Text provided
────────────────────

They lack the information and confidence to skip such things.
This is in part their experience with whatever local community they have and part the advertising for various systems.
The SF and Fantasy counterparts seem just that bit more aware of the need to provide this info.
Maybe it is because history has such high availability in educational format and not enough in the ‘fun’ variant ?
I’m sure that both Saving Private Ryan and the Band of Brothers series were responsible for triggering the interest in WW2 as opposed to the more boring actual books and documentaries about the same event.
I know how alien the Battlegroup books were to me when I first encountered them.
It took a while to make the switch and grok what they were about. Now I’m at a stage where I wonder what a ‘cold war gone hot’ book in Battlegroup format would be like before I think of any other systems …
To make that kind of switch takes effort and (as I said) not everyone has the motivation or resources to do so.
I also know that SF and Fantasy games can take a bit to get used to.
I know there are video games where I don’t have a clue what the weapons are like, because I can’t make sense of their strenghts and weaknesses. And then there’s others where it just clicks and the alien becomes as familliar as the ‘real world’ stuff. Sometimes that’s even within a game itself where one factions’ weapons & troops are a bit too weird to understand. (I think this sort of misunderstanding is why people complain about how certain things are too weak or too powerful … they simply don’t get the context in which they are used).

────────────────────

Data
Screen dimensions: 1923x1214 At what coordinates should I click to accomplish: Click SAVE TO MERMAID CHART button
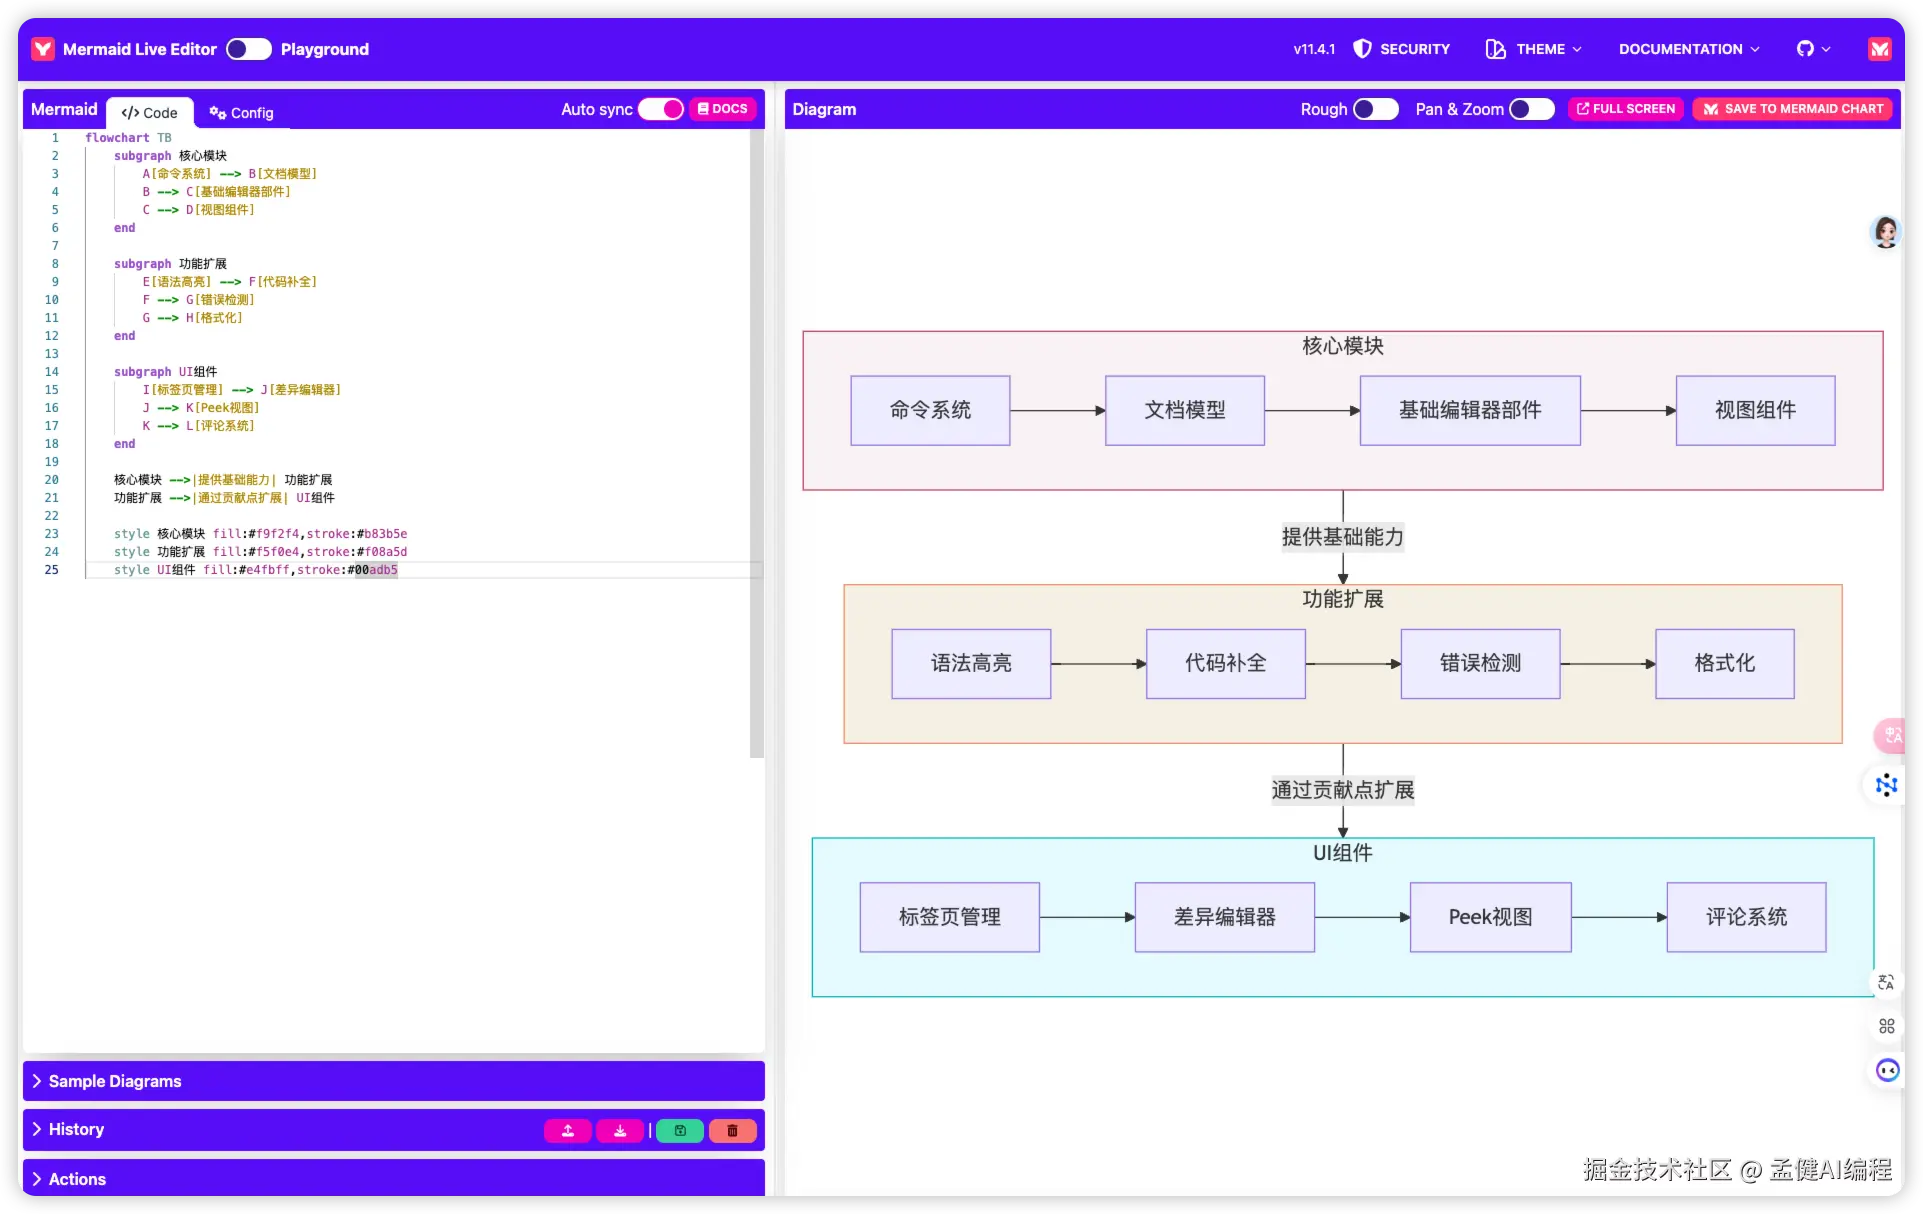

────────────────────

Aim of the exercise
Retype everything in the comment on historical wargames from "I’m sure that" down to "get used to.", with no changes.

Full answer
I’m sure that both Saving Private Ryan and the Band of Brothers series were responsible for triggering the interest in WW2 as opposed to the more boring actual books and documentaries about the same event.
I know how alien the Battlegroup books were to me when I first encountered them.
It took a while to make the switch and grok what they were about. Now I’m at a stage where I wonder what a ‘cold war gone hot’ book in Battlegroup format would be like before I think of any other systems …
To make that kind of switch takes effort and (as I said) not everyone has the motivation or resources to do so.
I also know that SF and Fantasy games can take a bit to get used to.